To put that number in context, AMC’s operating income for 2019, 2018, and 2017 was $ 136 million, $ 265 million, and $ 102 million, respectively.
What that could mean for shareholders
If AMC’s shareholders vote to approve the further sale of its shares, and if management then uses the money to repay high-yield debt, it could significantly improve AMC’s earnings potential. As of March 31, AMC had $ 5.4 billion in debt. The estimated cash from the stock sale of 25 million shares could repay 25% of the debt, potentially reducing interest expense below pre-pandemic levels.
Additionally, if retailers maintain their enthusiasm for helping AMC, they could vote for even more stock sales, which could be enough to repay all of the company’s $ 5.4 billion in debt. That would take AMC’s biggest thorn in its side, as the interest expenses almost exceed their rental costs.

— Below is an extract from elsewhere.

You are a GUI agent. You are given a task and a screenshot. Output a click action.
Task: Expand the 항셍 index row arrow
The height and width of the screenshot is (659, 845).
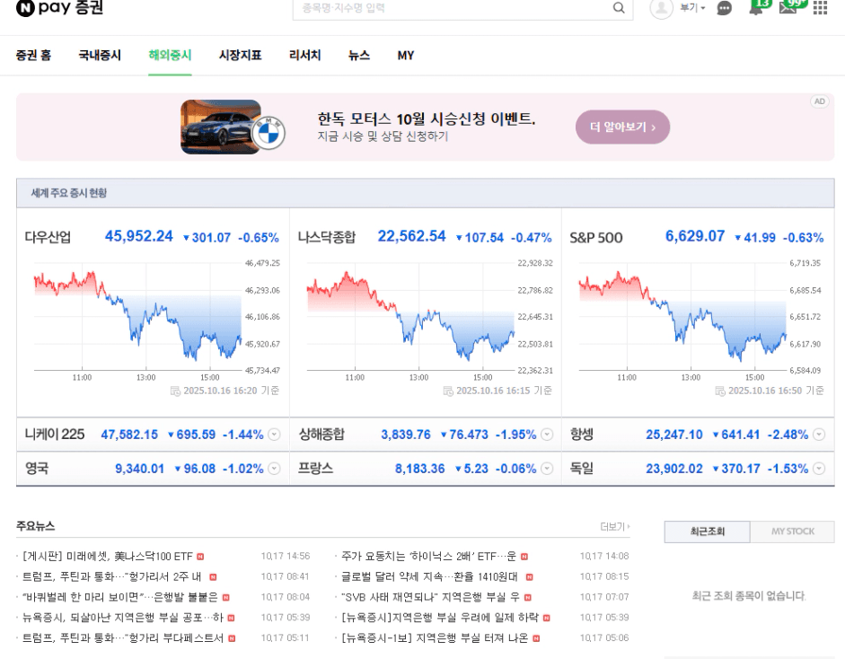point(818,435)
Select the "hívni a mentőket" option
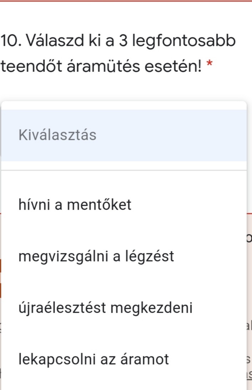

The difference is that theaters, which enable the company to generate a profit, pay rent, while AMC does not require debt to provide service to customers.
In doing so, AMC shareholders have the opportunity to fundamentally improve the company’s long-term financial health and earnings prospects. It remains to be seen whether investors will choose to do this. The last day of voting is July 28th, the annual general meeting is scheduled for July 29th.
This article represents the opinion of the author who may disagree with the “official” referral position of a premium advisory service from the Motley Fool. We are colorful! Questioning an investment thesis – even one of our own – helps us all think critically about investing and make decisions that will help us get smarter, happier, and richer.